[Excerpts from a dataset]
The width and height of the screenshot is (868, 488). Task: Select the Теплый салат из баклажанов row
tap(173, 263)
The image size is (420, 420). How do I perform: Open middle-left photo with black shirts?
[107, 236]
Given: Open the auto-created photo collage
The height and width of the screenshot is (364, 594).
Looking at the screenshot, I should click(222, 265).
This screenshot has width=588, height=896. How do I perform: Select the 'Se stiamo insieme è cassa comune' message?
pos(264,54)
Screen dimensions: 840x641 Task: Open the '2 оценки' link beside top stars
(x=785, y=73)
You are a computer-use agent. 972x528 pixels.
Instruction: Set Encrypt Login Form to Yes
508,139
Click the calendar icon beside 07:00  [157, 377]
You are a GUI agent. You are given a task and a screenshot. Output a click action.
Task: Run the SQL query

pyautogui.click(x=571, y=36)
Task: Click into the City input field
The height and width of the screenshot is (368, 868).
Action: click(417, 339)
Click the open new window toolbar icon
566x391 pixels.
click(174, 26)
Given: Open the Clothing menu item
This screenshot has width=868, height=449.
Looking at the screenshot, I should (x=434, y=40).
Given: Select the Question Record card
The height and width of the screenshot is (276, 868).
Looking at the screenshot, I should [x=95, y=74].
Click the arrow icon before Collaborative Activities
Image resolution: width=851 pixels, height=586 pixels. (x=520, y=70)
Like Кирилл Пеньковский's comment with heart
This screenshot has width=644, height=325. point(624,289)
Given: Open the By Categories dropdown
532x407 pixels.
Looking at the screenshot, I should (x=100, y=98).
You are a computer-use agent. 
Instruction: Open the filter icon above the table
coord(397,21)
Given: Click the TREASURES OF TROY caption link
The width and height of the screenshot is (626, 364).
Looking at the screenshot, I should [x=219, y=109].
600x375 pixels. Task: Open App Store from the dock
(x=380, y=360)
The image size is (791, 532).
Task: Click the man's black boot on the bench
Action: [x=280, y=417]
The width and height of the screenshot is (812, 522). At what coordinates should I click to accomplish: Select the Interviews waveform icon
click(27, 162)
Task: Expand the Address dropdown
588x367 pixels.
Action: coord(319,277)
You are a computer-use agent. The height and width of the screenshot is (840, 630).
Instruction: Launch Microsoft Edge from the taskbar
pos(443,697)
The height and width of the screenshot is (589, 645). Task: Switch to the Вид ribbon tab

Directions:
Which lines run from the one containing "532x407 pixels." to the end of the entries above? Quote exactly those, and only those.

Answer space:
532x407 pixels.
Looking at the screenshot, I should (x=100, y=98).
You are a computer-use agent. 
Instruction: Open the filter icon above the table
coord(397,21)
Given: Click the TREASURES OF TROY caption link
The width and height of the screenshot is (626, 364).
Looking at the screenshot, I should [x=219, y=109].
600x375 pixels. Task: Open App Store from the dock
(x=380, y=360)
The image size is (791, 532).
Task: Click the man's black boot on the bench
Action: [x=280, y=417]
The width and height of the screenshot is (812, 522). At what coordinates should I click to accomplish: Select the Interviews waveform icon
click(27, 162)
Task: Expand the Address dropdown
588x367 pixels.
Action: coord(319,277)
You are a computer-use agent. The height and width of the screenshot is (840, 630).
Instruction: Launch Microsoft Edge from the taskbar
pos(443,697)
The height and width of the screenshot is (589, 645). Task: Switch to the Вид ribbon tab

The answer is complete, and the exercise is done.